Barely a week goes by without Boeing’s 737 MAX series hitting the headlines. As the global grounding of the fleet continues to take its toll on regional airline operations, it appears that the light at the end of the tunnel, in terms of getting the type back into service, by the end of 2019, has been turned out once again.
A recent announcement by the Federal Aviation Administration (FAA) that it’s removed Boeing’s ability to issue its own airworthiness certificates for the MAX, and a statement by an FAA representative that: “The FAA would take all the time it needs,” to review the current procedures, means it’s now unlikely the jet will be back in service by the New Year.
Adding to Boeing’s woes, the manufacturer will be unable to deliver any new MAX aircraft to some of its biggest clients in the numbers it anticipated. This is due to a recent discovery of a design fault with the over-wing exit on its MAX 8, the 787-8-200. These aircraft were due to enter service with Ryanair earlier this year, in substantial numbers, following an order for a 135 of the type placed back in 2014. The original plan called for the first batch to arrive in time for Ryanair’s 2019 summer season. Now, according to a leaked memo sent to Ryanair’s pilots by the low-fare giant’s chief operating officer, Neal McMahon, the carrier will have to revise its fleet plans once again.

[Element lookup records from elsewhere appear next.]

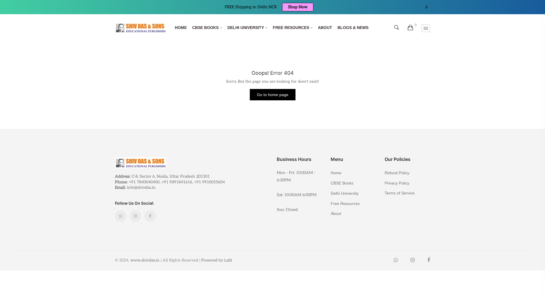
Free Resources (291, 27)
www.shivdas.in (145, 260)
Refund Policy (397, 173)
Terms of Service (400, 193)
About (325, 27)
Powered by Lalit (216, 260)
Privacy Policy (397, 183)
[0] (410, 28)
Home (181, 27)
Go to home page (272, 94)
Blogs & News (353, 27)
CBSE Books (205, 27)
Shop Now (297, 7)
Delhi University (245, 27)
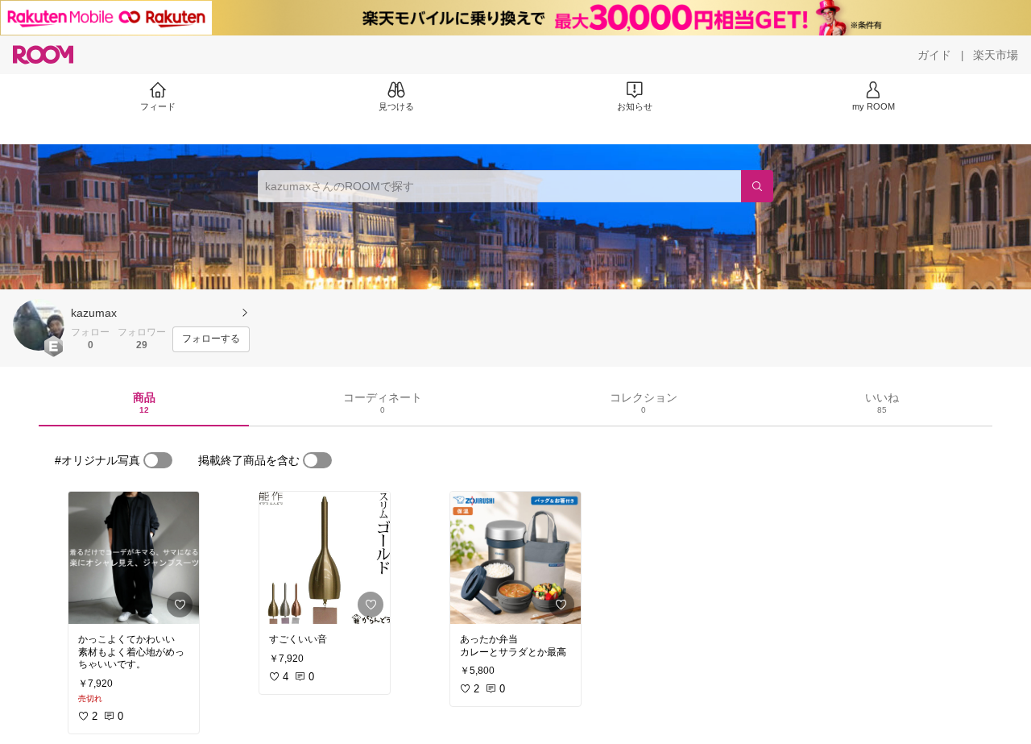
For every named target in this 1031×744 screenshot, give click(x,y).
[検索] (757, 186)
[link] (133, 558)
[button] (38, 325)
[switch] (157, 460)
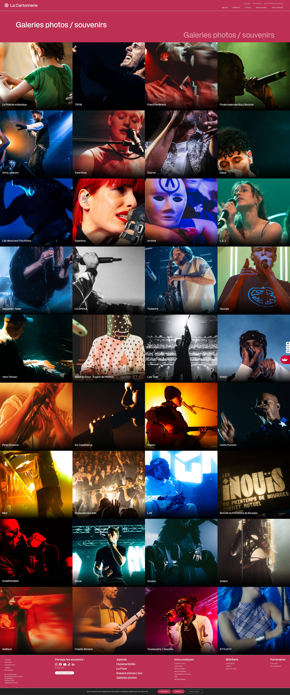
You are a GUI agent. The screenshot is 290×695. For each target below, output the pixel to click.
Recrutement (9, 670)
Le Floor (248, 7)
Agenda (225, 7)
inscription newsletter (64, 673)
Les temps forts (10, 665)
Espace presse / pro (129, 673)
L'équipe (7, 667)
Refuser (178, 691)
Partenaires (257, 3)
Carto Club (273, 663)
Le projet (246, 3)
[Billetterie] (288, 347)
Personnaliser (194, 691)
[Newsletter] (288, 351)
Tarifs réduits (230, 663)
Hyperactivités (261, 7)
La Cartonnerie (24, 6)
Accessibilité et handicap (273, 3)
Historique (8, 662)
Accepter (164, 691)
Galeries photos (126, 678)
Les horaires (178, 666)
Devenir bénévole (180, 671)
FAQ (175, 677)
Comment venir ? (180, 663)
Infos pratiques (277, 7)
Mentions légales (180, 679)
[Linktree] (288, 343)
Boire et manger (179, 669)
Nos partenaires (275, 666)
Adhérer (228, 666)
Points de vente (231, 669)
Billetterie (236, 7)
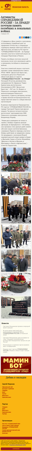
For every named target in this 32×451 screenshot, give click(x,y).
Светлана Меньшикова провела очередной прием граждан (16, 327)
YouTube (4, 413)
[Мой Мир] (24, 37)
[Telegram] (30, 37)
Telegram (4, 390)
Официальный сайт (7, 387)
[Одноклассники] (22, 37)
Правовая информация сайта (17, 445)
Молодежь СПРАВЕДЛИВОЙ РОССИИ (10, 427)
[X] (26, 37)
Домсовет (5, 433)
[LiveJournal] (28, 37)
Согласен (16, 448)
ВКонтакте (5, 395)
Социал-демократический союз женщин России (11, 430)
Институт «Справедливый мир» (11, 423)
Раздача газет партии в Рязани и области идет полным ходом (15, 350)
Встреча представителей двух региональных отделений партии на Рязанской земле (15, 333)
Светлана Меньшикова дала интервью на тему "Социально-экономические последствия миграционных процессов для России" (16, 340)
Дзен (3, 392)
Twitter (4, 393)
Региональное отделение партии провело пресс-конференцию (15, 345)
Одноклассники (6, 397)
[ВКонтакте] (20, 37)
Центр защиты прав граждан (10, 425)
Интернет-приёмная (8, 388)
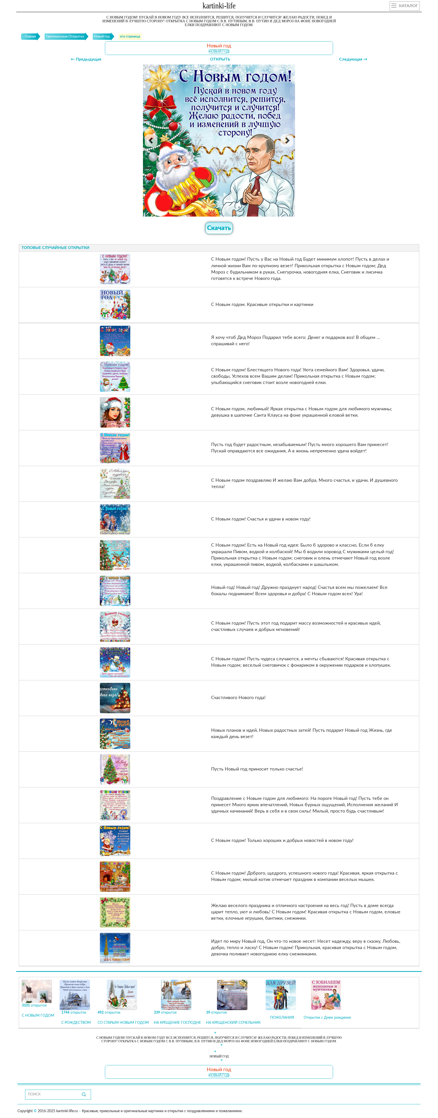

Only 10 MAX aircraft are expected to arrive in time for the 2020 summer period.
Given the costs involved of purchasing commercial aircraft, you can’t help but admire the loyalty of many LCCs by sticking with Boeing, and its efforts to resolve the numerous issues with the MAX series. I just hope that after one summer of upheaval within the regional airline industry, the operators are able to financially weather yet another summer storm ahead.